Mas a grande paixão de João é pelas imagens. Que nem sempre podem ser aproveitadas - esse povo tem mania de assiná-las, critica ele - e imagem com nome ele não pode usar, ficaria desmoralizado perante os amigos se usasse qualquer coisa que tenha outro nome que não o seu.
Agora isto vai acabar... Pois ontem mesmo aprendeu a mexer num programa que lhe abre as portas para a facilidade, e lhe assegura um sucesso maior junto ao público de suas produções: ele sabe cortar imagens. Oh, felicidade! Nada mais o segura! E, pensando nisto, clica no primeiro link de um dos sites que lhe enviou e-mail, e começa sua aventura.
Ali está um texto bonito, nem comprido nem curto, bem do tamanho que seus amigos gostam, e possível de copiar. Ele seleciona o título, copia, cola no word, ignora o nome do autor, copia o texto, cola novamente, e salva na pasta "textos tamanho bom"! Mas como não gostou da imagem, clica em outro link, em mais um, até que encontra algo que lhe agrada - bloqueado, droga!, e assim vai, de link em link, até chegar à imagem disponível para cópia que o agrada.

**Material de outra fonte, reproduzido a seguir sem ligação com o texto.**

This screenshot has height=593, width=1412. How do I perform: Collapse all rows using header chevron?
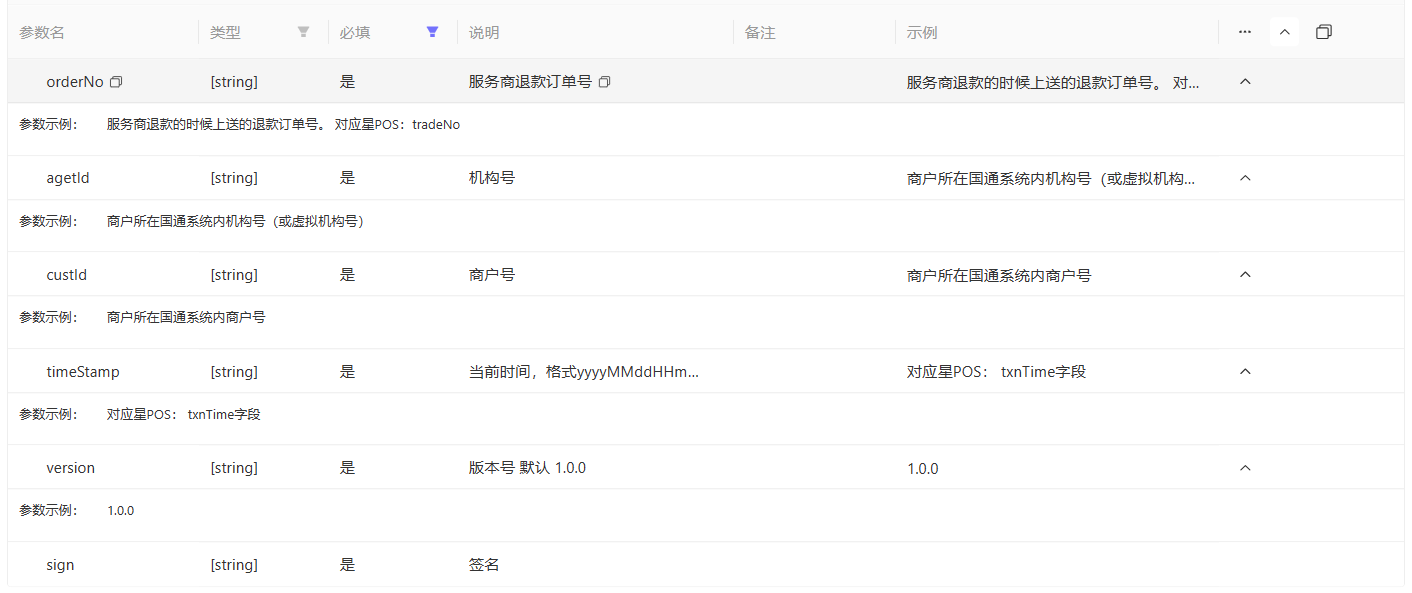(1285, 32)
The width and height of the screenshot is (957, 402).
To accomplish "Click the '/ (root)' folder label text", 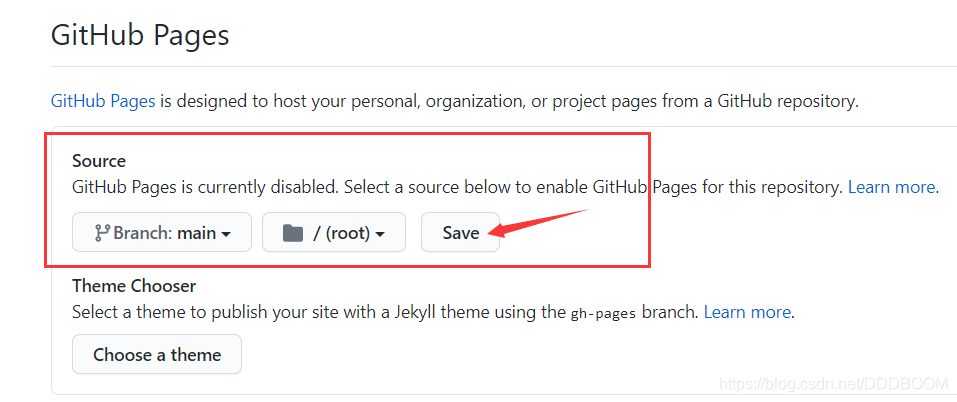I will tap(342, 233).
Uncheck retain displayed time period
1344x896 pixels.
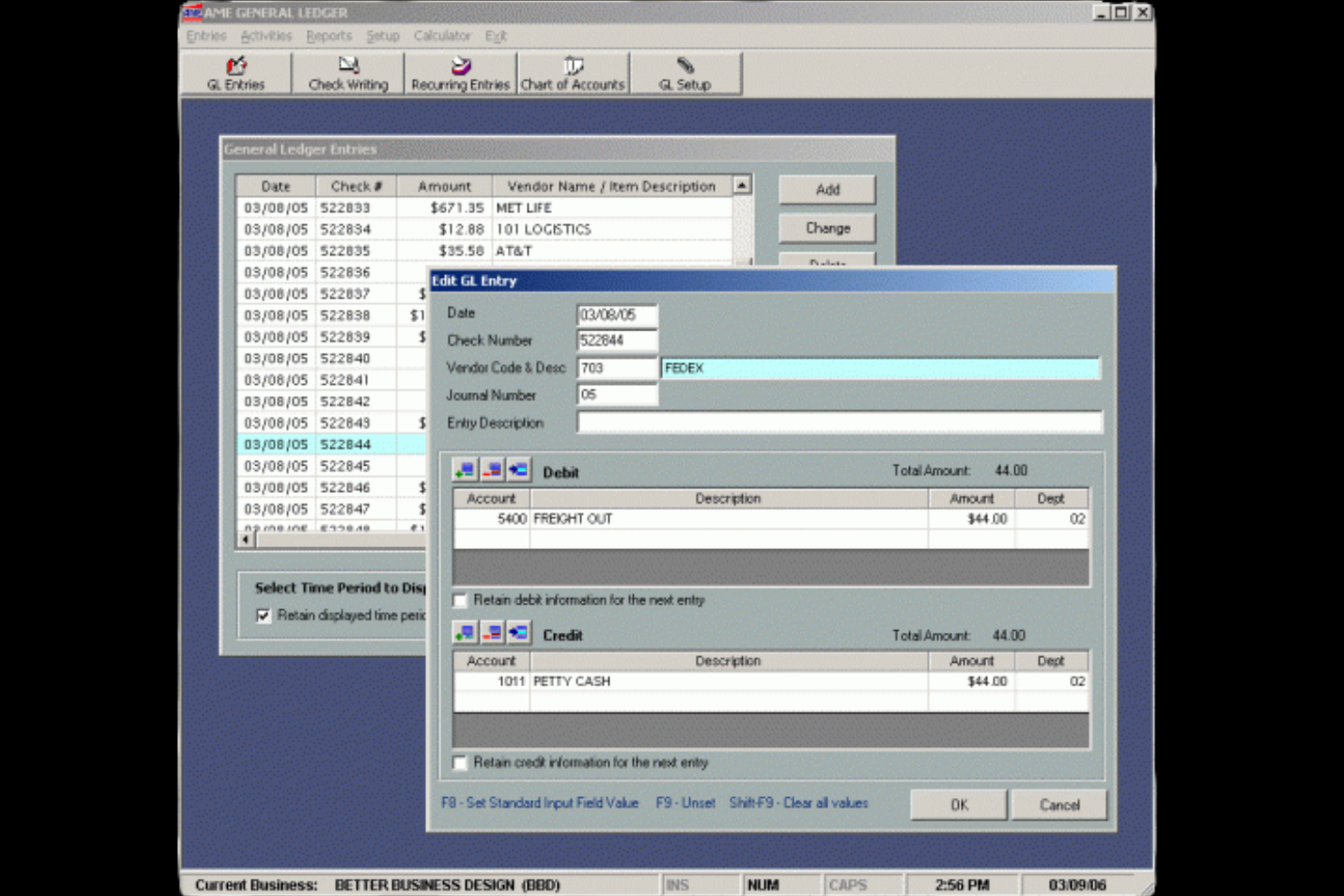click(x=263, y=616)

Sabendo-se capaz de enfrentar o desafio - a imagem em questão está assinada, João a salva numa abarrotada pasta que cultiva com tanto carinho.
Alguns saques - ops! sites depois, João se dá por satisfeito, e fecha o programa de correio para melhor se concentrar na tarefa que o aguarda.
Abrindo o programa de imagens que ganhou, João escolhe uma gravura bonita, e se prepara, triunfante, para o grande ato: tirar o nome de quem a assina. E sem nenhuma senso de estética - o que ignora por completo, sem nenhum pudor, e com total desconhecimento do que diz a Lei dos Direitos Autorais, João corta a imagem pela metade, eliminando a assinatura do autor, e ela se torna sua, completamente sua, e para fazer dela o que quiser. Assim, sucessivamente, qual criança fazendo exercício escolar, João vai destruindo, uma a uma, as imagens que custaram horas e horas de trabalho a quem as produziu.
Quando finalmente cansa de brincar de cortar imagens, João dá uma pausa para outro café e suspira, feliz! Deu certo, bem que o amigo que lhe dera o programa havia dito que era fácil de usar. Nossa, se soubesse disto teria começado há mais tempo, conjectura com seus botões, porque esse negócio de não poder salvar imagem com assinatura o andava incomodando um bocado.
Pronto para a tarefa seguinte, ele procura pelo texto que havia salvo, aquele nem comprido nem curto, e de autoria daquela escritora que todos gostam, coloca um fundo amarelo canário, uma das imagens que adulterou no "transformador de imagens", muda a cor da fonte para vermelho vivo, desalinha o texto, insere um som maneiro, respira fundo e, onde antes havia a assinatura da autora, João deixa sua própria marca, e escreve: Com carinho do João.
E então, travestido de escritor e designer, João envia seu e-mail, satisfeito por saber que o mesmo há de ser lido por muitas pessoas que o repassarão também. E aí, momentaneamente, se entristece, lembrando que de cada duas pessoas que o receberem, uma há de assinar como seu o trabalho que ele levou tanto tempo para fazer (e, a estas alturas, nem lembra que foi ele mesmo quem deu início ao processo de adulteração de imagem e texto).
Mas, no país sem leis nem caciques chamado Internet, copiar e assumir como seu o que foi feito pelos outros é a prática mais comum. Pois foi aqui mesmo, neste paraíso de impunidade, que surgiu o maior autor dos últimos tempos: o AUTOR DESCONHECIDO.
Nada disto, entretanto, diz respeito ou interessa a João. Ele sabe apenas que instituiu a si mesmo nobre missão, e que há de cumpri-la, custe o que custar.